Tim Grove is chief of museum learning at the Smithsonian National Air and Space Museum in Washington DC. He has worked at three Smithsonian museums, at Colonial Williamsburg, and on the National Lewis and Clark Bicentennial Exhibition.
I’ve found that people either proclaim to love history or hate it. There seems to be no middle ground. Among the people who love history were Thomas Jefferson who claimed that “a morsel of genuine history is a thing so rare as to be always valuable,” and John F. Kennedy who said that “for the true student of history, history is an end in itself. It fulfills a deep human need for understanding.” I’ve been fascinated with the past most of my life, beginning with my early moments in Williamsburg, the restored capital of Virginia. I ended up with a career in history. I get paid to do fun projects and share what I learn with millions of others. I’ve been fortunate to work at some well-known places that explore the national experience, and I’ve been able to dig into topics that many Americans know (or think they know), such as the origins of the Star-Spangled Banner, the inner workings of the cotton gin, or the trials and tribulations of Lewis and Clark.
My new book, A Grizzly in the Mail and Other Adventures in American History, is an attempt to document some of these projects and show that the pursuit of the past is fun and that history is both relevant and complex—and to bust a few myths. When I finished working on the National Lewis and Clark Bicentennial Exhibition, which traveled across the nation, my friends encouraged me to write about my adventures. From experiencing a water battle on the Missouri River and accompanying a group of teachers from reservation schools on the explorers’ trail, to, yes, receiving a grizzly in the mail, I learned much about our cultural landscape. I kept writing as I thought of other projects that were meaningful and had molded my thoughts on history.
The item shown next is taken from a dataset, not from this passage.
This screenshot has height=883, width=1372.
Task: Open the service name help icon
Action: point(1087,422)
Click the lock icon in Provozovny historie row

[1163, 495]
At some point along the way, the writing became a book of eighteen chapters spanning a broad scope of place and time: from Cape Canaveral on the Atlantic to Cape Disappointment on the Pacific, and from eighteenth-century Williamsburg to the twenty-first-century Kennedy Space Center. I describe the book as part insider perspective, part scholarship, and part memoir.
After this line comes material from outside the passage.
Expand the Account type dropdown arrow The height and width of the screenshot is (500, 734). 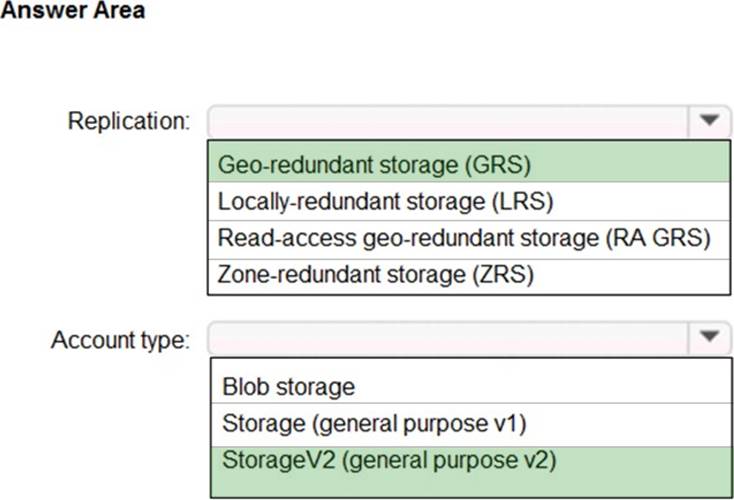tap(708, 338)
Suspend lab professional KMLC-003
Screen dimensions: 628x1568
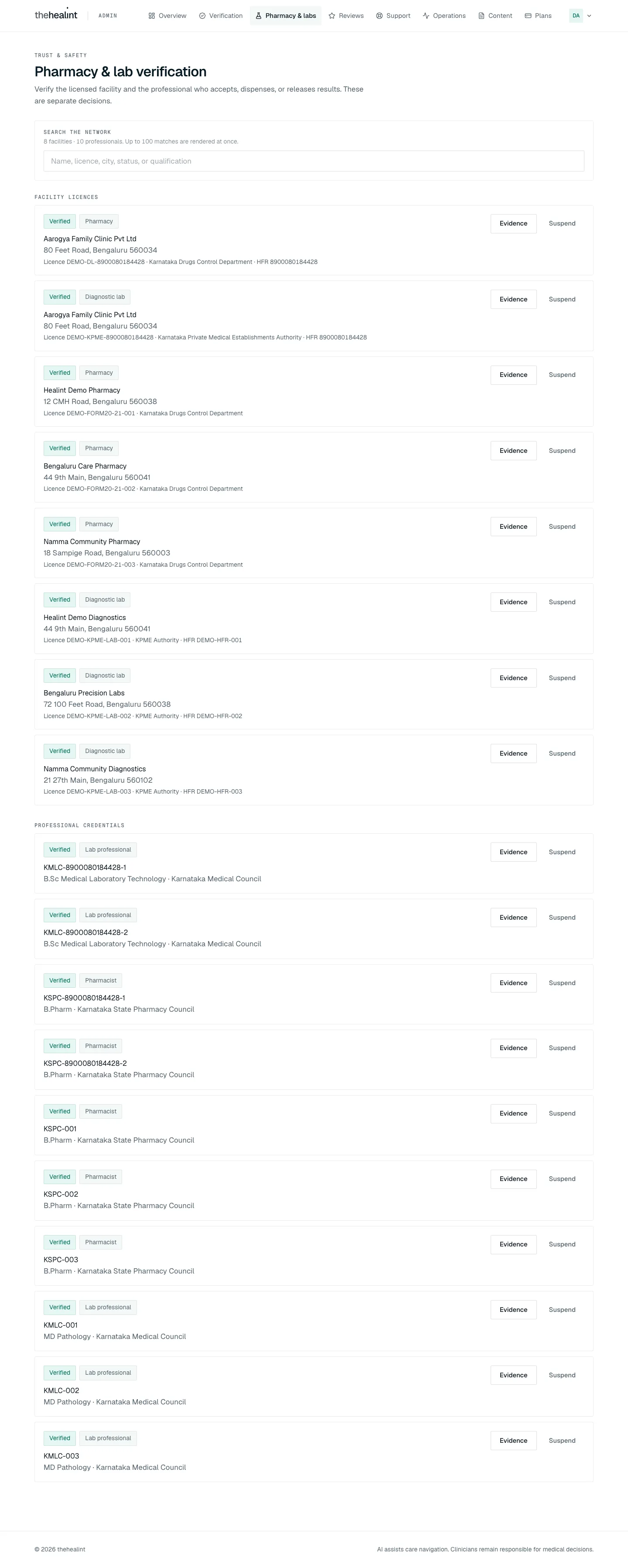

What began as a selfish effort to remember turned into a passionate desire to demonstrate the historical process. I wanted to lift the veil and show how historians analyze historical evidence, ask questions, and think critically about multiple perspectives. In an age where STEM gets most of the attention, historians need to show why the study of the past is vitally relevant to an informed society. As Thomas Jefferson wrote, “history, by apprising [the people] of the past, will enable them to judge of the future.”
I’ve had great fun learning to ride a high wheel bicycle, growing and picking cotton, flying over the transcontinental railroad, and undertaking many other adventures. I hope my readers will catch just a spark of my enthusiasm for the past.